This is one of the first questions I am asked by perspective clients. Most people would like to use their insurance if they can (“I’m already paying so much for the coverage, I want to be able to take advantage of it!”) but are sometimes hesitant to do so. What are some of the pros and cons?
Reasons to use your insurance:
- You can. Thanks to the Paul Wellstone and Pete Domenici Mental Health Parity and Addiction Equity Act many of us can now use our health insurance for mental health treatment. This law insures that mental health treatment is covered in the same way as physical health treatment.
- It’s cheaper. Because treatment is covered by insurance, it ends up being cheaper for most folks. Instead of being responsible for the entire fee, you may only need to pay a co-pay, just like when you go to your primary care physician.

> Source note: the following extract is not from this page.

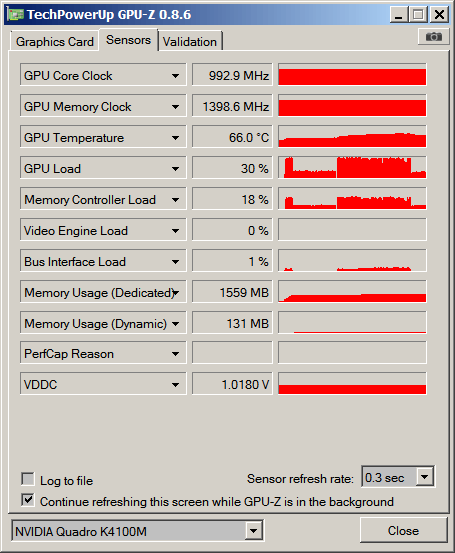Expand the GPU Load sensor options arrow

- Makes finding a provider easy. Want to use you insurance but don’t know what provider to see? Simply call your insurance company and ask which psychologists in your area participate in their panels. They will provide you with several names, numbers, and in some cases even help you set up the appointment.
Reasons to pay for treatment yourself:
- Confidentiality. When you use your health insurance to pay for your psychological care, you allow the insurer access to all of your records. Though they may not always request the information from your provider, they can. And this information can be used in the future to determine whether other services are covered, or if you are even eligible to be covered by health insurance at all.
- Freedom. Even though insurance coverage for mental health treatment has improved over the years, there are still limits to the number of sessions and the types of treatments and conditions that are covered. In order to have maximum control and freedom in your treatment, it may be best to pay for it yourself.
- It’s easier. If you have the money to do it, paying for your own treatment is easier. When patients use insurance to see me, we have to spend at least some of our time dealing with the administrative tasks required by insurance companies. For some this is worth it, but for others it becomes a distraction to the more important tasks at hand.
Still not sure what to do? Talk to your provider and see what s/he suggests.